According to a survey published in the Oriental Morning Post yesterday, nearly a quarter of grassroots workers at state-owned enterprises (SOEs) had not seen any increase in their wages for the past five years.

A survey of 208 public-listed SOEs suggested that in 2006 the senior management were earning 6.7 times more than workers, while in 2008, they were earning 18 times more.

The wages of the workers have yet to be adjusted for inflation, and can be easily negated by even a modest 1.5 percent rise in home prices.

Confucius said "a wise ruler should be more concerned with uneven distribution of wealth, rather than poverty."

Some insist that accelerated growth will iron out the disparity. Experience in the past few years suggested it will only worsen the gulf.

During this congress, the adjustment of the economic growth mode is reiterated, but some local officials have already been incurably addicted to GDP growth.

There is urgency to enlighten officials on what GDP is supposed to be, what it actually is, and why superstition about it is unhealthy.
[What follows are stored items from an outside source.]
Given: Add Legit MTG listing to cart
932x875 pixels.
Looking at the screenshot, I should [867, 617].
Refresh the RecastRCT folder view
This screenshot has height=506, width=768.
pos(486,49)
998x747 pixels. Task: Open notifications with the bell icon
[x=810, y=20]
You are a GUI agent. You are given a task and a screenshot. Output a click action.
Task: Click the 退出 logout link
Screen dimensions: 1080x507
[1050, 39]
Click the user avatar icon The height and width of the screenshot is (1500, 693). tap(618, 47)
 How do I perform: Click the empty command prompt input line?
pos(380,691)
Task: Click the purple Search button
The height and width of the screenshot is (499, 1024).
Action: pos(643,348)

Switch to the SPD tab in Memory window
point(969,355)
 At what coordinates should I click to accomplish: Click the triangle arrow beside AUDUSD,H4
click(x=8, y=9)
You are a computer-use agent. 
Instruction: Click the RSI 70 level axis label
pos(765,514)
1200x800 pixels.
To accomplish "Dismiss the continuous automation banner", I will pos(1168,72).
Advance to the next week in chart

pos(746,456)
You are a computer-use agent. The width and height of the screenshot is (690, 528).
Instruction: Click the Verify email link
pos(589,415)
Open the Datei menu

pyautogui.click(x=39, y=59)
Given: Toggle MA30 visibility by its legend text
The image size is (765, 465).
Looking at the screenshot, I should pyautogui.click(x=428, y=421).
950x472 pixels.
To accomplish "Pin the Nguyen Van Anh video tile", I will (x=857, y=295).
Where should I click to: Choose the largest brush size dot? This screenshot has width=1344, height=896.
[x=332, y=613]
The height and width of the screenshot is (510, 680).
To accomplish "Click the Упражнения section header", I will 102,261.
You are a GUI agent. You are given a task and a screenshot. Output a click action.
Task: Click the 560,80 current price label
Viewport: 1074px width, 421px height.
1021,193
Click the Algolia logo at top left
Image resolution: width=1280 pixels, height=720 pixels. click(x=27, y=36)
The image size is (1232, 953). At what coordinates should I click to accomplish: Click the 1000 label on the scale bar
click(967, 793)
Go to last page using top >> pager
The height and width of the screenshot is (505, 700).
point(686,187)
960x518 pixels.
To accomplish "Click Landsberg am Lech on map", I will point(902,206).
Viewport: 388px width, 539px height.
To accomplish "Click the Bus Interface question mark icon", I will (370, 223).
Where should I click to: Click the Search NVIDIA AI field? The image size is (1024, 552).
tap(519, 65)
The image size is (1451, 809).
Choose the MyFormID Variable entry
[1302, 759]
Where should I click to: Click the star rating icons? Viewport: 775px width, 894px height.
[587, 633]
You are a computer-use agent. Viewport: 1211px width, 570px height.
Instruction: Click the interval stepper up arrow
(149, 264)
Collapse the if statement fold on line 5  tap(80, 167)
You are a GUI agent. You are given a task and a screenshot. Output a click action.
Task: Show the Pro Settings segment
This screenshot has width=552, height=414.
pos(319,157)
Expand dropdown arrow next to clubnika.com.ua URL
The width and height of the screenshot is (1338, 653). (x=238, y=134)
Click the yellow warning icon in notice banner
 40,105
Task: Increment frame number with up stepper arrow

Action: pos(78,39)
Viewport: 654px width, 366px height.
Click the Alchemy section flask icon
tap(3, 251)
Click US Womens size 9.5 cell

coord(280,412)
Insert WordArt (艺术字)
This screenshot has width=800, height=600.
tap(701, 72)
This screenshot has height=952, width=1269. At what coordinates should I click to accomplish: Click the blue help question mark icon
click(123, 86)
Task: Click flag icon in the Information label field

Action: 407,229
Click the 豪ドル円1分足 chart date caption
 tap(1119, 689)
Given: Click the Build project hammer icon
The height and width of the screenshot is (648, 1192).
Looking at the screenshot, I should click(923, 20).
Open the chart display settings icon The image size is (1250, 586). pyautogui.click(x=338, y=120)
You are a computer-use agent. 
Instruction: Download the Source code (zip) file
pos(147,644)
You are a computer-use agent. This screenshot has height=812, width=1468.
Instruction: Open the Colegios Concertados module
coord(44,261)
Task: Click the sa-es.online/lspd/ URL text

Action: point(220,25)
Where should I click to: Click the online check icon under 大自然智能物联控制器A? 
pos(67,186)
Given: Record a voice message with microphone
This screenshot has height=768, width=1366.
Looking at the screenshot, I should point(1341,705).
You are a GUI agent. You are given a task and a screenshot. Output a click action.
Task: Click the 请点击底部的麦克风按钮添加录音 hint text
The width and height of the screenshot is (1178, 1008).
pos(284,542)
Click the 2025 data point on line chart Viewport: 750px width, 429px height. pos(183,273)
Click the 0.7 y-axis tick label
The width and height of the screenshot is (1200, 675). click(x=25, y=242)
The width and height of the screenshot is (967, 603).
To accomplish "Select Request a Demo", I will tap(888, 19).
In a talk with us in January, Zeng Xiaodong, resource management officer of The World Bank, said, "The impact of the financial crisis on Americans is minimal, except that there are fewer Hummers on the road - the most impacted is actually China."

This was not original - my observations had suggested this to me before: US supermarkets were still crowded with stout matrons pushing shopping carts piled with cheap consumer goods that were getting cheaper.

China's glowing growth figures are winning us kudos from around the world, and it is not strange that compliments of such scale can induce a sort of self-aggrandizement.

Some of these flatterers are innocent: for instance, not all Westerners realize that those ubiquitous Chinese clearing Coach outlets of their stock do not represent the norm.

Sometimes these kudos can be self-serving. They rationalize the agitation that more generosity should be expected of China as a rich country, and that it should not continue to get loans from The World Bank.

We should be very vigilant about this selective perception of China‘s situation.

As military commentator Dai Xu observes, what counts is the quality, not quantity, of the GDP.

What does our GDP mainly consist of? Property and the textiles, Dai asserts. He believes a housing sector cannot sustain the rise of a big power.

In his book "Warnings in Halcyon Years," he points out that the property market is essentially "domestic monopolized capital plundering the Chinese wealth in cahoots with international capital."

In American shops, clothes and toys are predominantly Made in China.

That's not because Americans do not know how to clothe themselves or amuse themselves, but because in China the resources and the human labor required in making these things have been priced at a level that is dignified as "competitive."

It's time we think twice before sharpening this double-edged "competitive edge."